The use case I have in mind is as follows: I would like to start a range of jobs with ThreadPoolExecutor and then when a job completes, I would like to add a new job to the queue. I would also like to know when the next job finishes and repeat the procedure above. After I have had the opportunity to observe a predefined number of results, I would like to terminate everything properly.
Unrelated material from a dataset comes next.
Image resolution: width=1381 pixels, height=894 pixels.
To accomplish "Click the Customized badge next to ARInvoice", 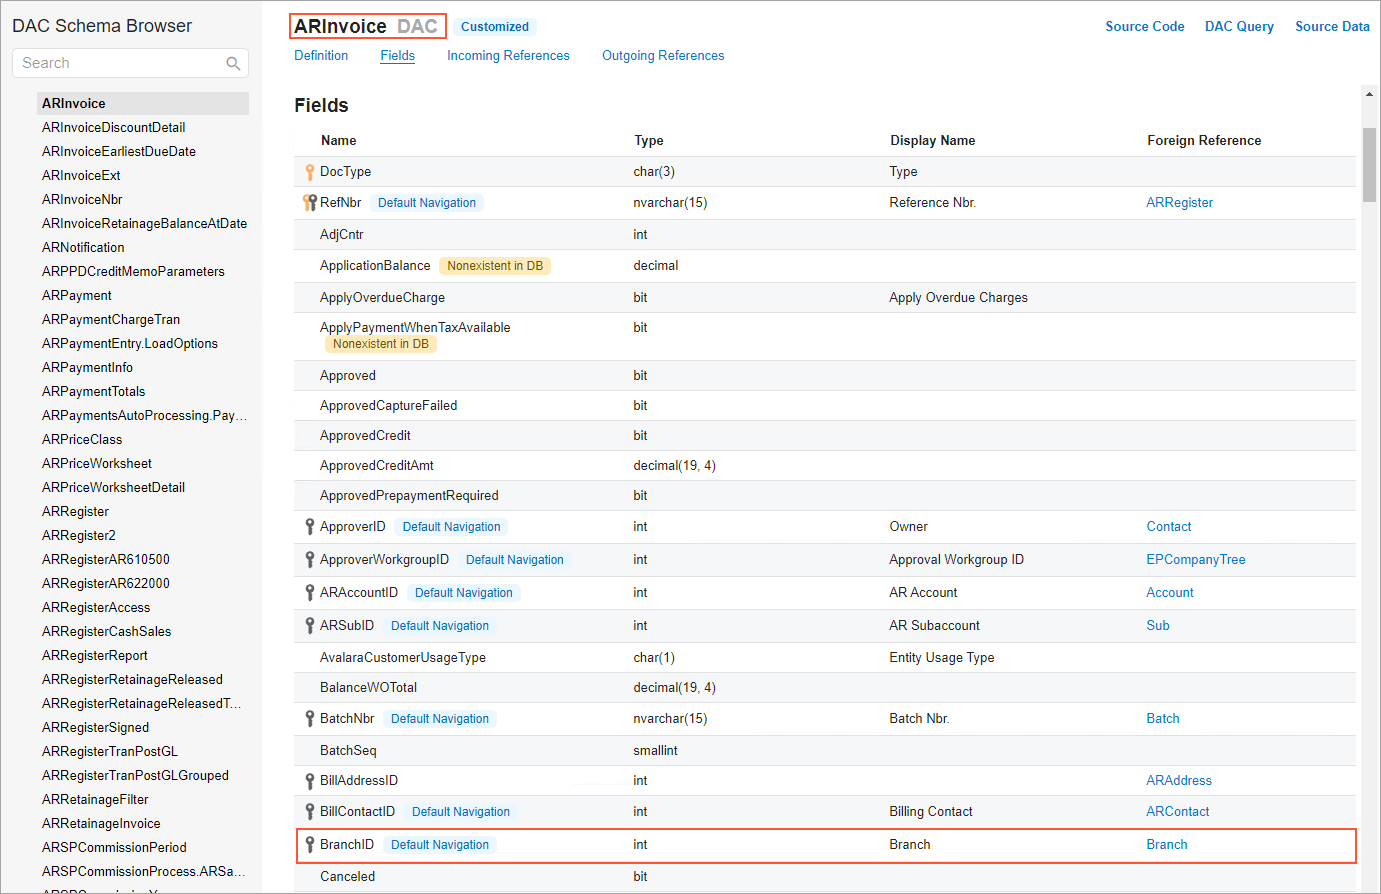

For instance, consider the following code, where the commented out bits in the run_con method show what I would like to achieve.
import numpy as np
import time
from concurrent import futures
MAX_WORKERS = 20
seed = 1234
np.random.seed(seed)
MSG = "Wall time: {:.2f}s"
def expensive_function(x):
time.sleep(x)
return x
def run_con(func, ts):
t0 = time.time()
workers = min(MAX_WORKERS, len(ts))
with futures.ThreadPoolExecutor(workers) as executor:
jobs = []
for t in ts:
jobs.append(executor.submit(func, t))
done = futures.as_completed(jobs)
for future in done:
print("Job complete: ", future.result())
# depending on some condition, add new job to jobs, e.g.
# jobs.append(func, np.random.random())
# update done generator
# if a threshold on total jobs is reached, close every thing down sensibly.
print(MSG.format(time.time()-t0))
ts = np.random.random(10)*5
print("Sleep times: ", ts)
run_con(expensive_function, ts)
Is this achievable with concurrent.futures? If not, what are the alternatives?